---------- Data shown ----------

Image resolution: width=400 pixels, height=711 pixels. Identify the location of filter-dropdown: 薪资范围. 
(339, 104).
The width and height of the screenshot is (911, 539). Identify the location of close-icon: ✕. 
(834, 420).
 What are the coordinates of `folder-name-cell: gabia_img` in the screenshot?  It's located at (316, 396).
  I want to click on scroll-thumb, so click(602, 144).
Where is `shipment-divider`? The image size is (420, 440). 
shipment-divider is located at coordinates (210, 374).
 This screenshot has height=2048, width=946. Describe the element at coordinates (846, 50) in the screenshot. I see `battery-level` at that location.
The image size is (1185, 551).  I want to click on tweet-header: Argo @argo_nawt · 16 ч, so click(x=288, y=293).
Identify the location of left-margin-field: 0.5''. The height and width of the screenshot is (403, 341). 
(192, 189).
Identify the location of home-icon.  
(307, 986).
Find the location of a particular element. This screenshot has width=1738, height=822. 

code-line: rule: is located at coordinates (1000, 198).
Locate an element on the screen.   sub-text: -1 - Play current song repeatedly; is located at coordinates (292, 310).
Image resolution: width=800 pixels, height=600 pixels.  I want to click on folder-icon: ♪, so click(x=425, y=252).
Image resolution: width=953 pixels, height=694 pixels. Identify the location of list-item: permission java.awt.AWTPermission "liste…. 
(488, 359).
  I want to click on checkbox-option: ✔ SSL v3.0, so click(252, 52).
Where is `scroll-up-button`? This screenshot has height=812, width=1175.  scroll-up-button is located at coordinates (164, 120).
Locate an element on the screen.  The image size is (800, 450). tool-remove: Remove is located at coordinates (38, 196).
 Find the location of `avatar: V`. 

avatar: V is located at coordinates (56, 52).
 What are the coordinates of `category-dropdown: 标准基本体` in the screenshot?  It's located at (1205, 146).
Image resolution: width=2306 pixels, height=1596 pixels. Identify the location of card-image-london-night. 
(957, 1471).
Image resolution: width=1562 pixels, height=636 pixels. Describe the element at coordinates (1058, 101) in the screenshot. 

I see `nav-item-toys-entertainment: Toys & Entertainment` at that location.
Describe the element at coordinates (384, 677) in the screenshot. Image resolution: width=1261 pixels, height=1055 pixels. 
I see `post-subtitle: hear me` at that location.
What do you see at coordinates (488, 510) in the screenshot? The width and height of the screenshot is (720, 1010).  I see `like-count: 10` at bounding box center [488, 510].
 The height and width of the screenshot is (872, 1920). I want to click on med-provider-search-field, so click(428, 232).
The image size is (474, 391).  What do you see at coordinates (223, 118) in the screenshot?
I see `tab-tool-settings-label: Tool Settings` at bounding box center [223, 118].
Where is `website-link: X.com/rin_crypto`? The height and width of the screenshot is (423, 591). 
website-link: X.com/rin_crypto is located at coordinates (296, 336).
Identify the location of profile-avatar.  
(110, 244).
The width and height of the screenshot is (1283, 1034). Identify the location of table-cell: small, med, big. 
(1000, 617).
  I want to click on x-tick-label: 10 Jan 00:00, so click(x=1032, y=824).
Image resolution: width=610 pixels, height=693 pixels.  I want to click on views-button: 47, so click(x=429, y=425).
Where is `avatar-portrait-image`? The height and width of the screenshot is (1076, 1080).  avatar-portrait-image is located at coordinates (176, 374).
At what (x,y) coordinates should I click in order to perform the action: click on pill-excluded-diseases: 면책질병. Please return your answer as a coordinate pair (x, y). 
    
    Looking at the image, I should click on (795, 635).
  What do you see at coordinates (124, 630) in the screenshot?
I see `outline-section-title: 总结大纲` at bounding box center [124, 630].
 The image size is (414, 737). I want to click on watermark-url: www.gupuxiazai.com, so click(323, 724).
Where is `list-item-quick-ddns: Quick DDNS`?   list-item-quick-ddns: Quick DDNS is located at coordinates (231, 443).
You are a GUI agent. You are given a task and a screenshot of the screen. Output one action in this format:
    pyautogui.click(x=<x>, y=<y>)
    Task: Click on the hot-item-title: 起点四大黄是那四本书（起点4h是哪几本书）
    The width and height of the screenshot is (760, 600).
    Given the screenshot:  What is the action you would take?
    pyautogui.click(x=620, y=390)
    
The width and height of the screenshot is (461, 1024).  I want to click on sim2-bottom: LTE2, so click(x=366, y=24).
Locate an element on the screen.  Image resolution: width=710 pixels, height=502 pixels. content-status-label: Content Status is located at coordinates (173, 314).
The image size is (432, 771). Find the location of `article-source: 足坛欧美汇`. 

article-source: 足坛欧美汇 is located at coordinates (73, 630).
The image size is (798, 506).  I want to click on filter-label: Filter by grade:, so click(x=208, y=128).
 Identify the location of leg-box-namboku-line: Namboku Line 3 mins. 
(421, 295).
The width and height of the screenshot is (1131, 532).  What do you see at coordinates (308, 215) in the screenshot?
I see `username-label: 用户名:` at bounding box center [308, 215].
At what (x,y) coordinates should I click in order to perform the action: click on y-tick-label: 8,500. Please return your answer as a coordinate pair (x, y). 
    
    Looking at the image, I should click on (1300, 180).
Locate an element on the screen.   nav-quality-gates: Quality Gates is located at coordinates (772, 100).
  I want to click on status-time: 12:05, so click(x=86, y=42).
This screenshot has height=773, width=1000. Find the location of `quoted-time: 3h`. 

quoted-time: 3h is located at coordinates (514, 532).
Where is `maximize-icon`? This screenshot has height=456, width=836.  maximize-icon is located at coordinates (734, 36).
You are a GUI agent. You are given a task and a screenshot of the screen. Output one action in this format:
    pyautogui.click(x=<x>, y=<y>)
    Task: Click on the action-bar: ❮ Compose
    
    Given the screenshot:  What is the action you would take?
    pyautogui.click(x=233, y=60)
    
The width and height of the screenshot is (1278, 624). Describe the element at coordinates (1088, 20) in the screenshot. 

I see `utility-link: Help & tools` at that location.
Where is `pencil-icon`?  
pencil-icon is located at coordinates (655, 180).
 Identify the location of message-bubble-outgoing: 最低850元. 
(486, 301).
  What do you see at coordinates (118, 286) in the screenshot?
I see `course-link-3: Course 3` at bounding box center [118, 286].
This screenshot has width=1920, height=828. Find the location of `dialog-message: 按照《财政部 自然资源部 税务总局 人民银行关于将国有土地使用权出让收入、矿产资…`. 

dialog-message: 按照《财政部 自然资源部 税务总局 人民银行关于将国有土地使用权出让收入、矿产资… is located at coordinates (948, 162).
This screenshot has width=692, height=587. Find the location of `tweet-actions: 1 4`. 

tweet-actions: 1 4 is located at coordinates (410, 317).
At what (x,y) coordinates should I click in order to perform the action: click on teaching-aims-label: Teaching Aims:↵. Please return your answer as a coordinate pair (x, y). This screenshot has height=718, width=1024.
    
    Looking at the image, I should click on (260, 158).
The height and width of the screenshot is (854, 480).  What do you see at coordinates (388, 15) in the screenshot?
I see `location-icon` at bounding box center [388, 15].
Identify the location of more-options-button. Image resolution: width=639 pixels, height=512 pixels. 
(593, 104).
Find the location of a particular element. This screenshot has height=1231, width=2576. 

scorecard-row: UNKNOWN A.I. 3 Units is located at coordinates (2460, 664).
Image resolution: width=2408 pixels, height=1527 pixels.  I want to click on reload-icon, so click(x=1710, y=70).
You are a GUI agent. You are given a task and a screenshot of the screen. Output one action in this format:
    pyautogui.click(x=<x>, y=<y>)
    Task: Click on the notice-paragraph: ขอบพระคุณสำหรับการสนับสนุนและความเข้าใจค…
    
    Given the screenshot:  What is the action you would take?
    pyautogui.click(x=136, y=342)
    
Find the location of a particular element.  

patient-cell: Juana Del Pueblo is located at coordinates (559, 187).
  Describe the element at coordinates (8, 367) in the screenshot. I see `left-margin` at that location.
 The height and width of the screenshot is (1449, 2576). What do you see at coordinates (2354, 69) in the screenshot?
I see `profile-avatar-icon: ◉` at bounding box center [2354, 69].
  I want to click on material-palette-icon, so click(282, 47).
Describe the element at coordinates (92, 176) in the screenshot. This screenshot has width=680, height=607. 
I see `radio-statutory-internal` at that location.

----------

What is needed:
Write out the stretch from the start of the material through the line containing "I want to click on scroll-thumb, so" as a numbered list, with blank lines omitted.

Solution:
1. Image resolution: width=400 pixels, height=711 pixels. Identify the location of filter-dropdown: 薪资范围. 
2. (339, 104).
3. The width and height of the screenshot is (911, 539). Identify the location of close-icon: ✕. 
4. (834, 420).
5.  What are the coordinates of `folder-name-cell: gabia_img` in the screenshot?  It's located at (316, 396).
6.   I want to click on scroll-thumb, so click(602, 144).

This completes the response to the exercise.